-- Exercise directions --
Without any images, write the data out exactly as it appears.
Extracted information START
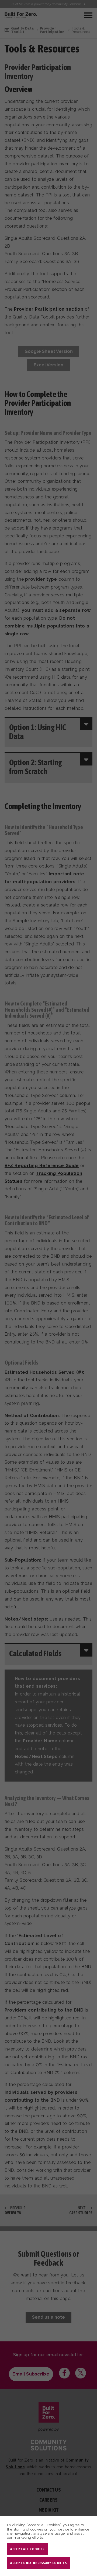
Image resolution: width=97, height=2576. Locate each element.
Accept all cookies (27, 2549)
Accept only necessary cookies (38, 2563)
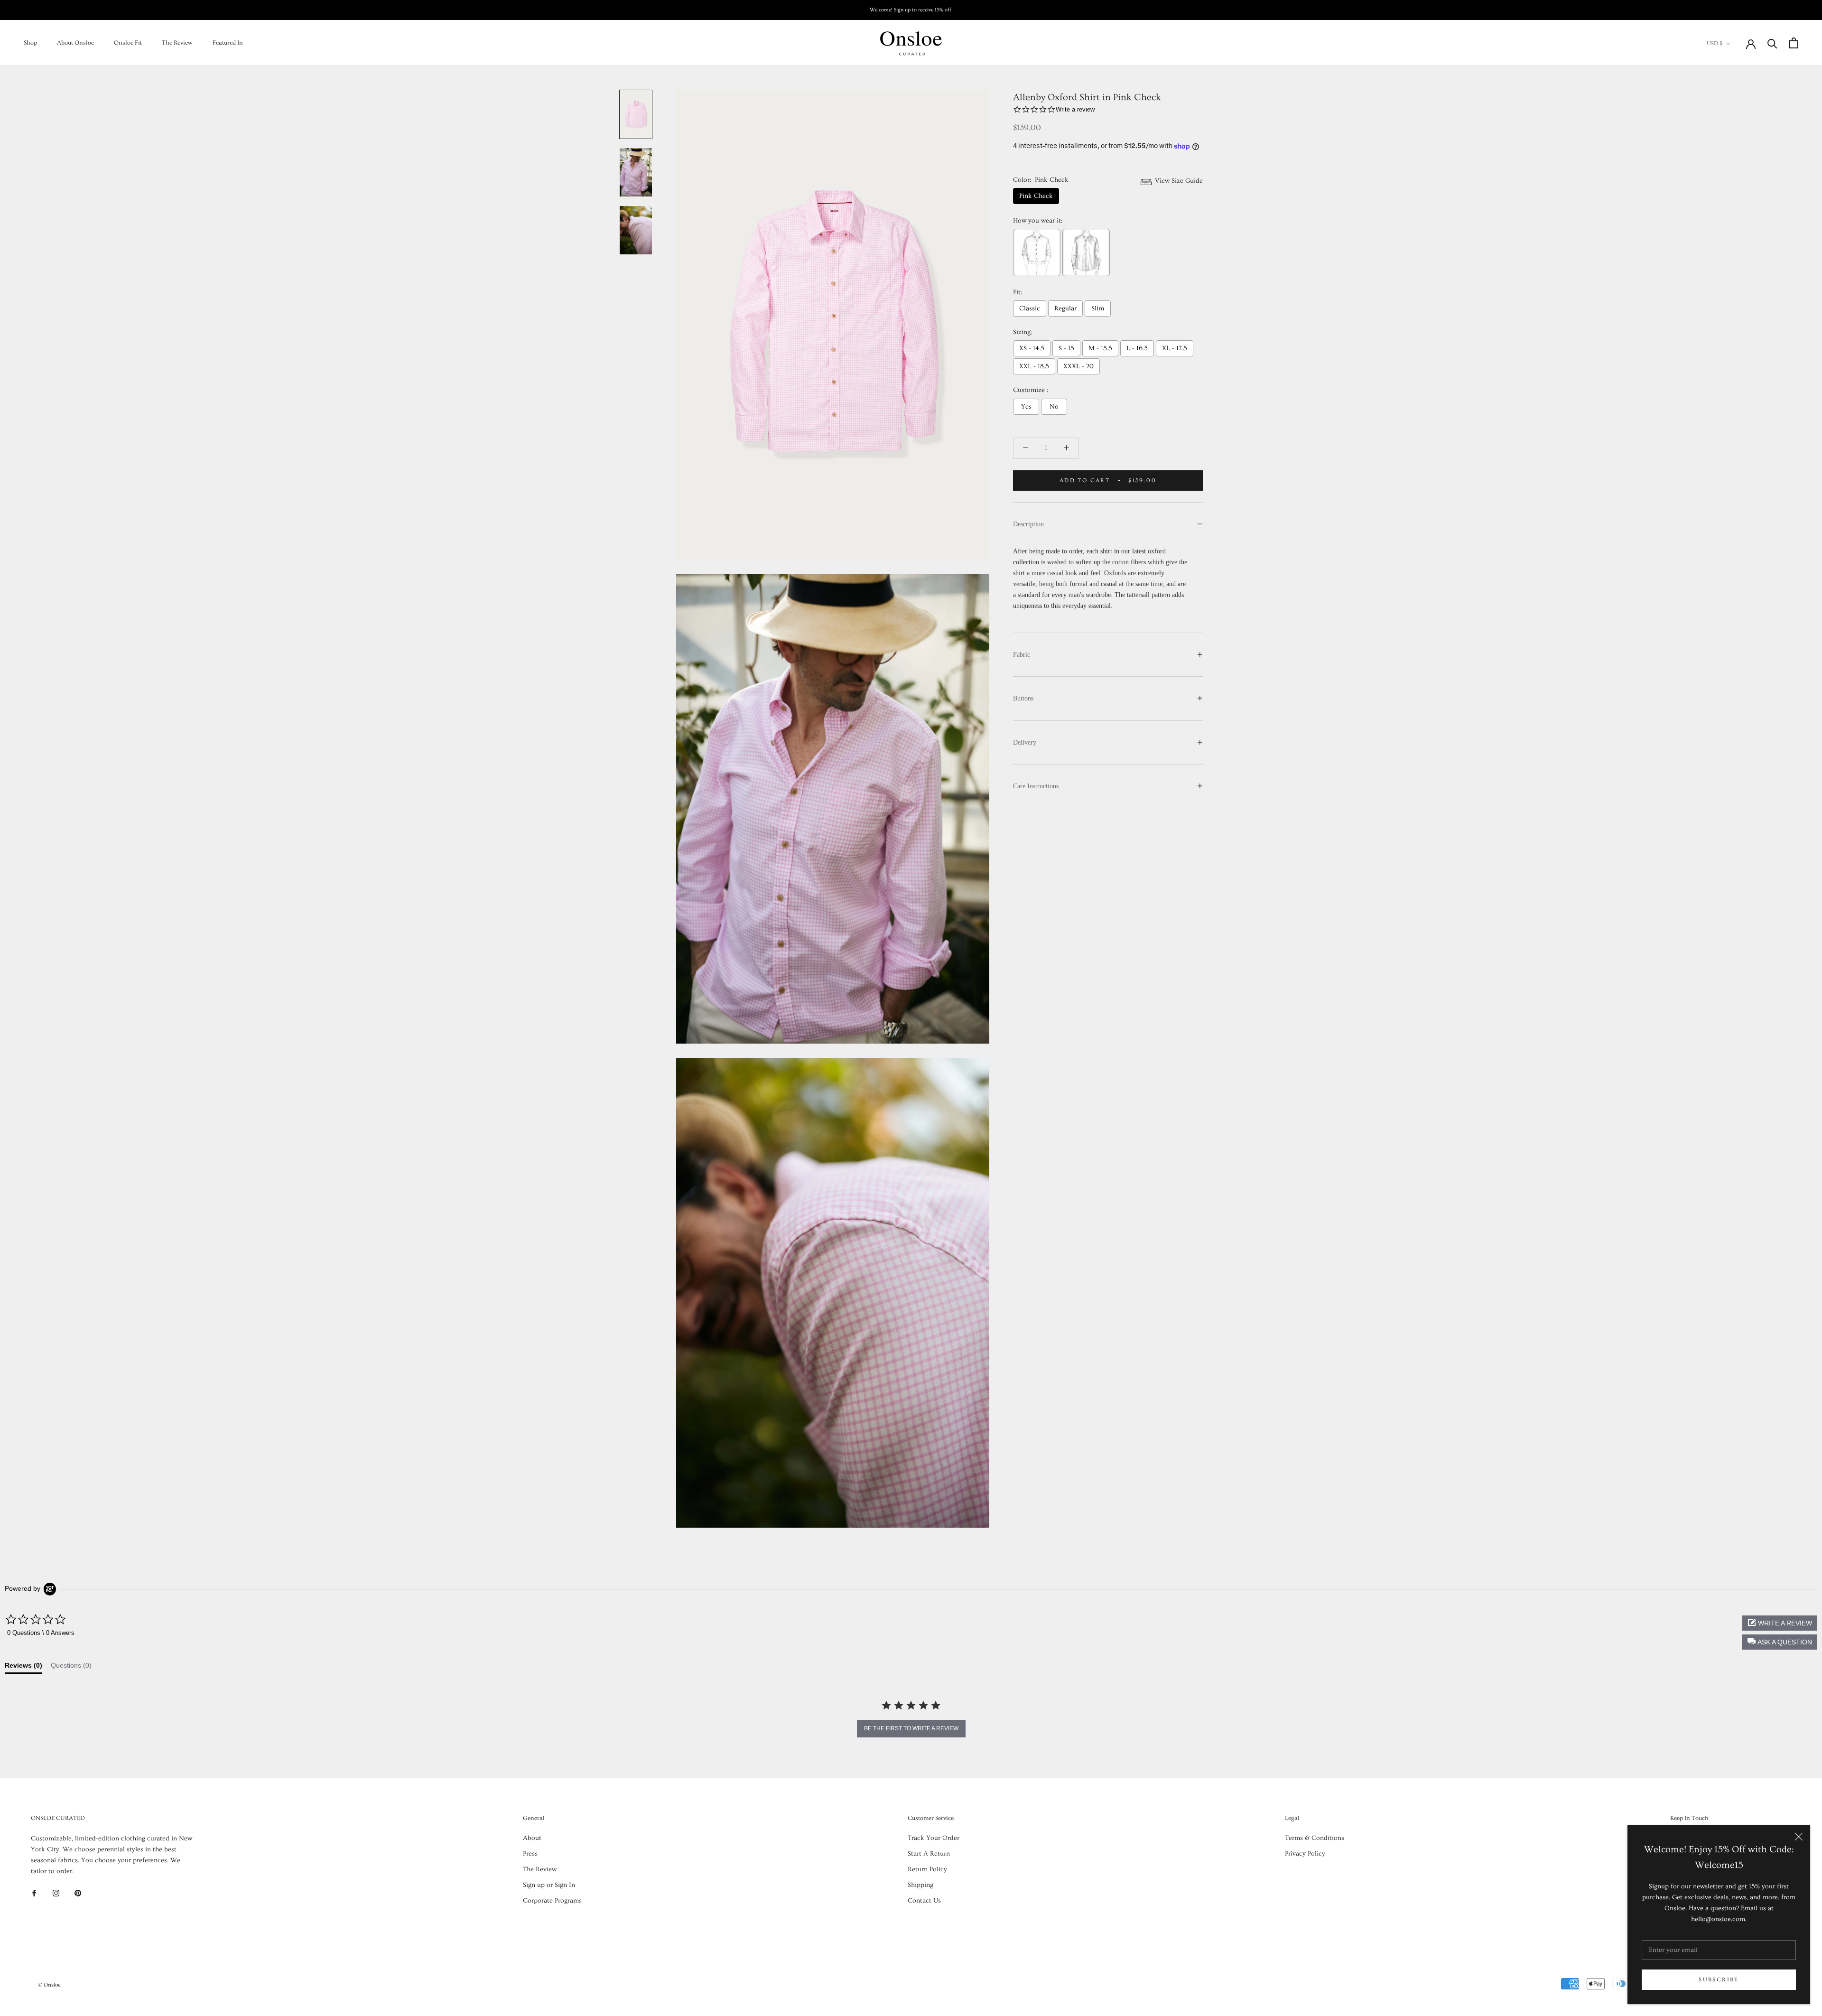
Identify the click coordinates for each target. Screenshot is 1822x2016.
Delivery (1024, 742)
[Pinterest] (77, 1891)
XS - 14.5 (1031, 348)
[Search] (1772, 43)
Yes (1026, 407)
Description (1028, 524)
Extracted information END
-- Exercise solution --
Image resolution: width=97, height=2576. Locate each element.
Accept all cookies (27, 2549)
Accept only necessary cookies (38, 2563)
Identify the click coordinates for each target. Screenshot is 1822x2016.
Delivery (1024, 742)
[Pinterest] (77, 1891)
XS - 14.5 (1031, 348)
[Search] (1772, 43)
Yes (1026, 407)
Description (1028, 524)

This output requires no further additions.